Does that make you feel guilty? It should. Does it make you feel unworthy of God's blessings and his goodness? It should. Then the Old Covenant did its work. Now you're ready for the New Covenant. The Old Covenant said, "Do! Don't do!" and it brought us nothing but misery because we see how often we've failed God time and time again. The New Covenant says, "Done! By Jesus!" Jesus was the Lamb, the perfect sacrifice. He laid down his life for the world to take every sin away. Every one of your sins has been covered by Jesus' blood. The New Covenant that Christ ushered in isn't a bitter pill to swallow as the Old Covenant was -- it is much better. The writer to the Hebrews says, (Hebrews 7:22) "Jesus has become the guarantee of a better covenant."

That better covenant is described by Jesus with two pictures. "No one sews a patch of unshrunk cloth on an old garment. If he does, the new piece will pull away from the old, making the tear worse." Jesus' point was this. The Old Covenant was inferior to the New Covenant. The Old Covenant was based on God and us -- and we failed; the New Covenant is based solely on God and his promises -- and he succeeded. The Old Covenant could only reveal your slavery to sin and death. The New Covenant in Jesus' blood has freed us from sin, death and Satan, and given us new life -- a life we can live not to try to earn heaven, but a life lived out of thankfulness because heaven is ours simply through believing in Jesus as our Savior. The Old Covenant is bitter because it shows our sins; the New is infinitely better because it shows our Savior.

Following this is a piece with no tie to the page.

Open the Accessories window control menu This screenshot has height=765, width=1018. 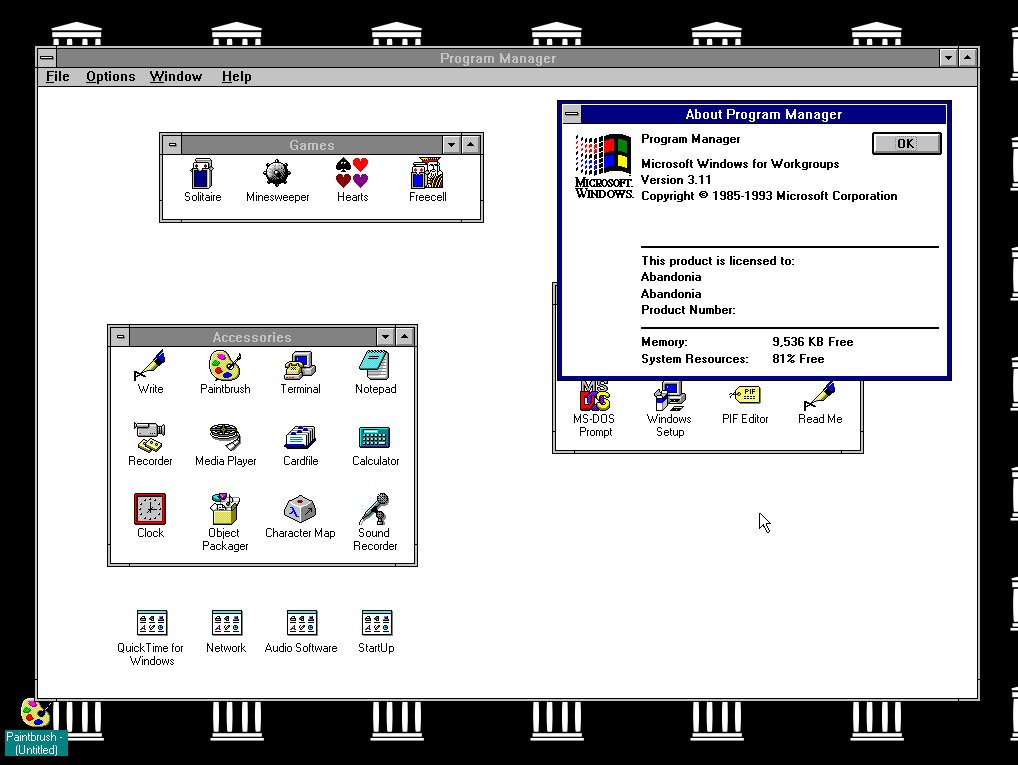click(120, 336)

When living for your God becomes a chore, then you are tossing your gospel freedom away and going back to living under the Old Covenant. How foolish! Jesus compares that to putting a patch of new cloth on some old clothes to cover a tear. Since the patch hasn't been in the washing machine yet, it hasn't shrunk yet. So when you wash the old fabric with the new patch on it, the patch will shrink and make the tear even worse than before. Jesus used another illustration: "No one pours new wine into old wineskins. If he does, the wine will burst the skins, and both the wine and the wineskins will be ruined. No, he pours new wine into new wineskins." To become wine, grape juice has to ferment. That was done in Jesus' time by pouring it into new wineskins, usually the hide of an animal. As the grape juice fermented into wine, it would expand, so it had to be in a new wineskin that could expand along with the new wine. If you put this new wine into an old wineskin that had already expanded to its limit, when the new wine would expand, it would burst the old wineskins, thus ruining both the old wineskin and the new wine. The same thing with the New Covenant. Trying to pour the overflowing freedom of God's gospel into the Old Testament laws could never work.

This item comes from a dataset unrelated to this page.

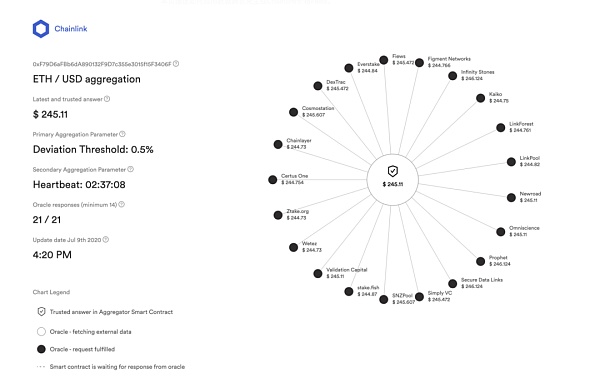This screenshot has width=600, height=378.
Task: Click info icon next to Latest and trusted answer
Action: (x=107, y=99)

If you wear glasses, you know that your eyes change and your glasses get scratches so every few years you need to get new glasses. But now you can get LASIK surgery that uses a laser to cut your eye to make your vision perfect -- never needing glasses again. You've been given that laser surgery for your sinful heart through the gospel of the New Covenant. The faith that is yours grabs hold of Jesus' perfect righteousness and stands before God unashamed, saying, "Yes, I'm a sinner, but you saved me by your blood." Do we want to go back to living under the Old Covenant any longer, which is dominated by the shackles of the law? Never! That would be like having that laser surgery for our eyes and then putting on our old, scratched up glasses again! Ridiculous! Instead, we live by faith, dominated by the New Man of faith that always has Christ and his cross and his empty tomb in view. We don't live to please us -- we live to please our Savior God. Gospel freedom changes everything for us.

Jesus is our hero. His gospel has changed our fasting into feasting and our bitter life into something better -- a life with God now and forever. Amen.